REQUIRED WORK. Resume the article about Muay Thai fighter Julio Lobo, picking up after its last sentence.

EXTRACTED TEXT.

=== Section Start ===

- Born: Julio César Casanova Lobo Silva Ferreira June 10, 1994 (age 32) São Vicente, Brazil
- Other names: Lobo PhuketFightClub
- Height: 1.80 m (5 ft 11 in)
- Weight: 67 kg (148 lb; 10.6 st)
- Fighting out of: Phuket, Thailand
- Team: Phuket Fight Club Cazolari Boxing (former)

Kickboxing record
- Total: 96
- Wins: 66
- By knockout: 34
- Losses: 28
- Draws: 2

= Julio Lobo (Muay Thai) =

Brazilian Muay Thai fighter

Julio Lobo (born June 10, 1994) is a Brazilian Muay Thai fighter. As of September 2026, he is currently ranked #9 in the world at 147 lbs by the WBC Muay Thai rankings.

== Career ==
=== Early career ===
Early on in his career he managed to win the FEPLAM −63.5 kg Champion, the 2018 Toyota Marathon 140 lbs Tournament Champion and fought for the WPMF title thrice.
=== WBC Muay Thai ===
In 2018, Lobo fought for the WBC Muay Thai 65 kg world title against Manachai and lost by decision.

=== Glory ===
In August 2018, Lobo fought in Glory against Khayal Dzhaniev losing by decision. His record after the fight was 41 wins with 26 knockouts and 12 losses.

In 2019 Lobo was scheduled to fight Thong Fairtex but the fight was cancelled. In 2020 Lobo was scheduled to fight River Daz but the fight was cancelled.

=== Toyota Revo Marathon 140 lbs Tournament ===
Lobo defeated Felipe Gois in the semi finals, in the final fought against Savvas Michael and lost by decision.

=== Non title fights against world champions===
Between 2019 to 2020 Lobo managed to grab wins against world champions such as Manachai, Pakorn P.K. Saenchai Muaythaigym, Shadow Tor.Thepsutin in which he would rematch to a draw and lose the trilogy. On October 2020, he defeated Panpayak Sitchefboontham.

=== Section End ===

Saved entries.
=== Section Start ===

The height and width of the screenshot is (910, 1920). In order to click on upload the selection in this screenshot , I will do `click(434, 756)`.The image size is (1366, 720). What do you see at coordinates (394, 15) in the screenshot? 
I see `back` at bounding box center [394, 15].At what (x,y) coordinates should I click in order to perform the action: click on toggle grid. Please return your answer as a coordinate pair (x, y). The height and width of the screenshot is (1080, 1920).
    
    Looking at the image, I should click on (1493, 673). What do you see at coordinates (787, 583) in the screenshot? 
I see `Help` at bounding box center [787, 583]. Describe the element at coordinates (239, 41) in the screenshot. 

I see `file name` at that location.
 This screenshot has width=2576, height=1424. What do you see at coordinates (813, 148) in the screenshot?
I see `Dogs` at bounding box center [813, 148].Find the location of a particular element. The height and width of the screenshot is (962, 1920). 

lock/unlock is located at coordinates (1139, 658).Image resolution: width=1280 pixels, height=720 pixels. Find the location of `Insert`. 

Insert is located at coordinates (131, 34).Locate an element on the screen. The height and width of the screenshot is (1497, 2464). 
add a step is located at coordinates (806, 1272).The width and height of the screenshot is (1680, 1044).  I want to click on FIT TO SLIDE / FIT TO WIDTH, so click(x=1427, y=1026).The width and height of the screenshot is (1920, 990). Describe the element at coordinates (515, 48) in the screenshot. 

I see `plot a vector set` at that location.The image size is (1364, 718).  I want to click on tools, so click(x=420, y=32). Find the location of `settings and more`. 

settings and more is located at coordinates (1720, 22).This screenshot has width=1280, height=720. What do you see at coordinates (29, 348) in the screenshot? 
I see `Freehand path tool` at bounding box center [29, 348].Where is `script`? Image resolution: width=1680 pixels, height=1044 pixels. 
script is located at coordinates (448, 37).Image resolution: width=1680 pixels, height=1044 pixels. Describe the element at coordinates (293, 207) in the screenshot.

=== Section End ===

REPLY TO THE EXERCISE.
=== Omnoi Stadium ===
In 2021, Lobo defeated Rambo Phet.Por.Tor.Aor becoming the third foreigner to win the Siam Omnoi Stadium Welterweight title.

=== World Title Fights ===
In March 2022, Lobo fought for the vacant Rajadamnern Stadium 147 lbs title against Shadow Singmawynn and lost by decision. In May 2022, Lobo fought for the WBC Muaythai Welterweight World Title against Sajad Sattari losing by decision.

=== Non title fights against world champions ===
On July 2022, Lobo lost against Yodkhunpon Sitmonchai by knockout and same year in September he knocked out PhetUtong Or.Kwanmuang.

=== ONE FC ===
On September 2023, Lobo lost against Superball by decision and two months later defeated Kaonar by knockout.

On February 2024, Lobo lost by a three knockdown rule in the first round against Ratchasiesan Laochokcharoen.

On November 2025, Lobo won a decision against Worapon Kiatchachanan.

On May 2026, Lobo won a decision against Kongklai AnnyMuayThai.

On June 2026, The Brazilian striker stopped Thai veteran PTT Apichart Farm by TKO in their bantamweight Muay Thai bout at The Inner Circle 20 on Friday, June 26, live from Bangkok’s iconic Lumpinee Stadium. Lobo was knocked down early but showed tremendous resilience to rally and secure the biggest victory of his career. His impressive performance not only marked the most significant win of his career but also earned him a performance bonus.

On September 2026, Julio Lobo fought Ferrari Fairtex and landed a clean uppercut in the third round but Ferrari managed to stay on his feet, regain his composure and make it to the final bell, earning a split-decision victory against Lobo at The Inner Circle 30. Speaking backstage to the Bangkok Post through an interpreter, Ferrari admitted that he briefly felt disoriented after the punch. Still, he focused on staying upright and reminded himself not to go down until the final bell sounded.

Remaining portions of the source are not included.